How To Make Your Eligibility Verification Process More Efficient?
The current healthcare landscape is more complex not just for healthcare providers but for patients too. Studies show that most insurance claim denials happen due to gaps in patient information like incorrect form filling, expired health insurance policies, missing claims form, lack of pre-certification, among many others.
In this complex scenario, it is critical that care providers rethink their revenue cycle strategies to make the insurance verification process more effective. In this article, we will discuss the key tactics to improve healthcare insurance eligibility and maximize your revenue cycle performance.
Verifying patient eligibility is incredibly important to your bottom line. Providers depend on revenue generated patient care. When services are rendered to an ineligible patient, providers will have a much harder time getting paid. Manual verification processes are notoriously time-consuming and unreliable. Your front-line staff spends too much of their time tracking down payer information and determining eligibility, often resulting in a lack of coverage. Follow these points to make your Eligibility Verification Process More Efficient:
Simplify Claims Management
Implementing an automated patient eligibility checking tool will also help simplify claims management within your organization. Denials are the number one cause of delayed payment. With known eligibility, providers can improve their clean claims and decrease their overall number of denials. More clean claims mean more payments for your practice.
Record the data with supporting documents for future references
The data that has been gathered and reviewed now needs to be recorded in the database or Billing System for future reference and use. Maintain supporting proofs for the data for future reference. An example here could be taking a photograph of the Insurance ID card of the patient, front and back, and keeping it in your records. The data can be a ready reference in the future to avoid miss-spellings and other errors while entering the data
Assess patients’ understanding of the insurance coverage
Many times your patients’ may not fully understand their insurance plans. You can help them understand the plan and offer treatment recommendations accordingly. This step can help avoid surprises for you and the patient in the future.

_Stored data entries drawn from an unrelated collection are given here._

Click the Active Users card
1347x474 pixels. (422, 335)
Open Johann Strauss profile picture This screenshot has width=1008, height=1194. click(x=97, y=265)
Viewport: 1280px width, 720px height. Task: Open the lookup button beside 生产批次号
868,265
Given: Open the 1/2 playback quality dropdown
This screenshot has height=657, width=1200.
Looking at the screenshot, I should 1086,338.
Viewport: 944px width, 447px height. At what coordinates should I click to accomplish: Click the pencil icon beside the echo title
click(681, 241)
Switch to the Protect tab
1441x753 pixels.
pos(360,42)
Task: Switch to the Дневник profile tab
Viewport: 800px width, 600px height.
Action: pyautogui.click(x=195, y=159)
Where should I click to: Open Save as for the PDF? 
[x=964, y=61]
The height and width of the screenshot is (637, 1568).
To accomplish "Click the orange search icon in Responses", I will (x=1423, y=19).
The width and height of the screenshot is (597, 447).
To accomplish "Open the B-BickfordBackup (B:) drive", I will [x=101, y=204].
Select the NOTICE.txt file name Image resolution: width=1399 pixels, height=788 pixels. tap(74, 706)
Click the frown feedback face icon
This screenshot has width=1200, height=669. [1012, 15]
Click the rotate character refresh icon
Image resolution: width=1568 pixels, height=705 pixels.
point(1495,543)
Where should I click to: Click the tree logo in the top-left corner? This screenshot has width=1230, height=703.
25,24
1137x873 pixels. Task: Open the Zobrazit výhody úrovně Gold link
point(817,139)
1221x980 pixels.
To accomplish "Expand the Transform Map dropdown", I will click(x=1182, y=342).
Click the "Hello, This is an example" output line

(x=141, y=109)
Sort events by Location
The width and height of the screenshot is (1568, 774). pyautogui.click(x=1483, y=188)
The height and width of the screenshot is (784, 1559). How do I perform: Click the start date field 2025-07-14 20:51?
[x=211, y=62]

Use technology-based platforms to perform Patient Eligibility Verification
Technology plays a vital role in streamlining and easing out a complex task. You can adopt technology-based platforms automate your Eligibility Verification process which enhance the efficiency and quality.
Try to embed real-time data into your system
Using real-time data tactics for data reference can go a long way in enhancing the accuracy and speed of completing the process.
All insurance verification results are real-time
It’s very convenient when the tool you are using for patient’s eligibility verification can display the patient’s insurance details in real-time and there is no need to follow up with the carrier to clarify some details.
Calculating estimated patient responsibility and estimated insurance payment
This includes deductibles, benefits coverage, co-pay, or co-insurance options. As soon as the system understands that some key info is missing for calculating the estimates of patient’s responsibility and insurance payment for each appointment, it creates a dialer task for the front office to ask the insurance company for that missing info. Once the missing info has been collected and entered, it will be used to finish calculating the estimates.
Pre-authorization functionality
Some insurance policies require that you have authorization in place to bill for the rendered services. A proper tool will not only provide you with an option to track authorizations, but it will also send an alert to the front-office staff member when the patient has run out of authorizations.